> [Task brief]
Please give again, word for word, the lines that lie between the start of the listing below and the line with "Click the logo's Persian caption text", both included.

=-=-=

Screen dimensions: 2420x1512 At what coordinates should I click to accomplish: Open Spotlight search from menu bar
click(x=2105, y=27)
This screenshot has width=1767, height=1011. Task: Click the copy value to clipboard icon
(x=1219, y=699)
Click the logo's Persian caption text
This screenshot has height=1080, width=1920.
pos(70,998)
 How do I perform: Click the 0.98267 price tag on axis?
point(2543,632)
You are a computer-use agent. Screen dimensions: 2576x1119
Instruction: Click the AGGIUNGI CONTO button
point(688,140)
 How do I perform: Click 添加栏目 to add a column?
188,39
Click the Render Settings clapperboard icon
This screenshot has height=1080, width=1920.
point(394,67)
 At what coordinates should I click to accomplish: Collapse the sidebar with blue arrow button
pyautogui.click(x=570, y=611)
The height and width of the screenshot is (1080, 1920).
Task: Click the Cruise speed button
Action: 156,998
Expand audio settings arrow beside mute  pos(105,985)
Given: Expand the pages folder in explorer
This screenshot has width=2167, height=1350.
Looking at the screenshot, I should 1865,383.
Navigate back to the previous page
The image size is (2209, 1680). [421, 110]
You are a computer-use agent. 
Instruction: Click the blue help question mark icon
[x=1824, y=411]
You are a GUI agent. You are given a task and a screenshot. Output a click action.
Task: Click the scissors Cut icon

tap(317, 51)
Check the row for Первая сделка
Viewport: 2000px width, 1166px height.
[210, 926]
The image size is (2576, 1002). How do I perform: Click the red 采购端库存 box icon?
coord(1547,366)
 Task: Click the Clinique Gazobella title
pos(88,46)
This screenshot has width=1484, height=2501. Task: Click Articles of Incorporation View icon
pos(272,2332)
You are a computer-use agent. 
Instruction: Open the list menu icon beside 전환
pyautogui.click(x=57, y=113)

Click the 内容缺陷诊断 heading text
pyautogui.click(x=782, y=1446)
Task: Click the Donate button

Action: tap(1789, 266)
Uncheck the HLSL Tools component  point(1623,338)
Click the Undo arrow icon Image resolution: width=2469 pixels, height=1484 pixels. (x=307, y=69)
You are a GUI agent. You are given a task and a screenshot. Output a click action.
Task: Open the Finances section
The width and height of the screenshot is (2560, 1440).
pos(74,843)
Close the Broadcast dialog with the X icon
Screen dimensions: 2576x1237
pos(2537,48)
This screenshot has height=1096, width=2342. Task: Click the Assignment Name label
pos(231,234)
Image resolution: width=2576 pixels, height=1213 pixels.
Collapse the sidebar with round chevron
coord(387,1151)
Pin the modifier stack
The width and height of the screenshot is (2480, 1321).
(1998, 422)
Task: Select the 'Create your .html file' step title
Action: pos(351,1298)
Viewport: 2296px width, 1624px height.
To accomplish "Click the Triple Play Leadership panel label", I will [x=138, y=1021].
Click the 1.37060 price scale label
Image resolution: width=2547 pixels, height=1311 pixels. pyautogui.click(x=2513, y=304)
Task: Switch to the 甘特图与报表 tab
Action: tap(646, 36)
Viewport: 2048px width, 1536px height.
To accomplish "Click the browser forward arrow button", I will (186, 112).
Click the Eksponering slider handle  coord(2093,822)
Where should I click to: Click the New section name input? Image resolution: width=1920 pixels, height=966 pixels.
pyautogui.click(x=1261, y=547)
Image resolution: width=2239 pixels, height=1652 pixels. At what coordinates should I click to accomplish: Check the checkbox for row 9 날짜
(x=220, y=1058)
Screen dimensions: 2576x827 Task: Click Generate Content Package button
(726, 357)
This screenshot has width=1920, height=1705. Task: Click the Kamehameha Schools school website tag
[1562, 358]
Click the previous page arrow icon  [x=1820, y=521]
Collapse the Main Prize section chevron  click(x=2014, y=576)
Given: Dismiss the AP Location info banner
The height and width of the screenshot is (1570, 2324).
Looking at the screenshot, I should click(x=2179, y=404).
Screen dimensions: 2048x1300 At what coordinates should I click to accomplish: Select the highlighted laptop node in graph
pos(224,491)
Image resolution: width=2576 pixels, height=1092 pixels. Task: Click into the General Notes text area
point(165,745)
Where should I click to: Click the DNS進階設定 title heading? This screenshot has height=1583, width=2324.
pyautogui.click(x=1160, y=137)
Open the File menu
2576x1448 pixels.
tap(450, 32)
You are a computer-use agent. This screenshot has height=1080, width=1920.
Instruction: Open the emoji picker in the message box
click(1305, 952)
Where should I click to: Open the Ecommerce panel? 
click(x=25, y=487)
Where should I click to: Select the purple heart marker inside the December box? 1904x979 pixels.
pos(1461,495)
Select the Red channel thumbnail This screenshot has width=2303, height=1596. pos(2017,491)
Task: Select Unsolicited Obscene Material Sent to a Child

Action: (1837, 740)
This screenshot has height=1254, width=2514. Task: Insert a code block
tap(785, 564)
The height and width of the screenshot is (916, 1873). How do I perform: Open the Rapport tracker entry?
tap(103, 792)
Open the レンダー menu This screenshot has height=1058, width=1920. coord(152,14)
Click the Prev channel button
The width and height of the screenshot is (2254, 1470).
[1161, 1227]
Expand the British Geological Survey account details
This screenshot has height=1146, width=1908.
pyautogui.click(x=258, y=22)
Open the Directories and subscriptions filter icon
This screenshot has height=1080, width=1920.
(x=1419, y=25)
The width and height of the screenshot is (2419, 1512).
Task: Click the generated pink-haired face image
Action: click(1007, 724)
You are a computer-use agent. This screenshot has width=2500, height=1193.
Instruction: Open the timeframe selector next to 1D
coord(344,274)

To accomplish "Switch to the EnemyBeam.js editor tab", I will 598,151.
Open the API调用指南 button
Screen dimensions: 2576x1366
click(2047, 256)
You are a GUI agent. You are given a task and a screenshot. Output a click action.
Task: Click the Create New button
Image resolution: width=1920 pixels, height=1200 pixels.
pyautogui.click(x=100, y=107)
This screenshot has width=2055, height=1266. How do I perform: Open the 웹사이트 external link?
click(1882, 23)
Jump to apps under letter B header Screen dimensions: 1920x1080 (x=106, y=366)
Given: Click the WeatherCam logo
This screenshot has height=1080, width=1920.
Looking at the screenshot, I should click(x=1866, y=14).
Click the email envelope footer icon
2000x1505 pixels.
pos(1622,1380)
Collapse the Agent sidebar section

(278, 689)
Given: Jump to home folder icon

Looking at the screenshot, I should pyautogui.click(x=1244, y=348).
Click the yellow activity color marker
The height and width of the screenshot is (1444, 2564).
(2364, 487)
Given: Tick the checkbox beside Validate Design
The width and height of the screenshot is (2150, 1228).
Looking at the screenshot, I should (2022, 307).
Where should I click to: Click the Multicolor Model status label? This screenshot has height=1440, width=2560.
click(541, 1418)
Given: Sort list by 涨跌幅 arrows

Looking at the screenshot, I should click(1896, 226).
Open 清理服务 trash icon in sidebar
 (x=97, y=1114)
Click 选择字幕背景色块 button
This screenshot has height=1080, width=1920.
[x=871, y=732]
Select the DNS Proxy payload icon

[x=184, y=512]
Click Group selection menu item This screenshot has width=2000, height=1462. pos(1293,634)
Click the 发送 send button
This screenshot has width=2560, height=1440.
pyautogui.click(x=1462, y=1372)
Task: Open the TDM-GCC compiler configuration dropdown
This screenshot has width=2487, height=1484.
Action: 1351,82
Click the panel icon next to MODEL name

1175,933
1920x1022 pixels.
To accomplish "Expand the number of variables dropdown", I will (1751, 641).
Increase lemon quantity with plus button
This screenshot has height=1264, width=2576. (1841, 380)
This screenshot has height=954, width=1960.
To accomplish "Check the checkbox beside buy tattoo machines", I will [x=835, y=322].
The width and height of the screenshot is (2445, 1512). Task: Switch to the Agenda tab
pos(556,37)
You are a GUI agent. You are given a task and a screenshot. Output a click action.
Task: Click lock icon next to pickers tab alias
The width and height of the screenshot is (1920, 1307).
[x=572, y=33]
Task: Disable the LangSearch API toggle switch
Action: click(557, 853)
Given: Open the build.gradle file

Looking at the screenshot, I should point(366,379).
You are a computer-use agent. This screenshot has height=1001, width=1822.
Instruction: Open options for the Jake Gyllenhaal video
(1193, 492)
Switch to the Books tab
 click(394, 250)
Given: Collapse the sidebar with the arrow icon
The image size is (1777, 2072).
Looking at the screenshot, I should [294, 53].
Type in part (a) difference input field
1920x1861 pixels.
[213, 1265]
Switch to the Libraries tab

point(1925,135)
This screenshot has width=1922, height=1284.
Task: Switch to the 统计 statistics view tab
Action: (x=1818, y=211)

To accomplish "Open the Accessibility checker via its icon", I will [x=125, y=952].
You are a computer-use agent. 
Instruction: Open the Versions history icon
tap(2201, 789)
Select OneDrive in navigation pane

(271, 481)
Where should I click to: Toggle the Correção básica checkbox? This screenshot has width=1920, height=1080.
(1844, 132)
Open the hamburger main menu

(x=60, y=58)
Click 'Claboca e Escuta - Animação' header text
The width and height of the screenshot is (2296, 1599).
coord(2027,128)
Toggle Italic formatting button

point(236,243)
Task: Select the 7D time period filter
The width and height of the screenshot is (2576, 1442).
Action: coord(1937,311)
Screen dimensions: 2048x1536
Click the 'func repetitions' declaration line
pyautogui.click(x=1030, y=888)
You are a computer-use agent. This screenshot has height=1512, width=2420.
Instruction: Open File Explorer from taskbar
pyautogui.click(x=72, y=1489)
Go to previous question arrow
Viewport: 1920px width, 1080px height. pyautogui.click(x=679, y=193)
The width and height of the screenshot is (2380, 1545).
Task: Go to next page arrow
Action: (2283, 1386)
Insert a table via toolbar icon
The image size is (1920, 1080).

=-=-=

> [Exercise output]
Screen dimensions: 2420x1512 At what coordinates should I click to accomplish: Open Spotlight search from menu bar
click(x=2105, y=27)
This screenshot has width=1767, height=1011. Task: Click the copy value to clipboard icon
(x=1219, y=699)
Click the logo's Persian caption text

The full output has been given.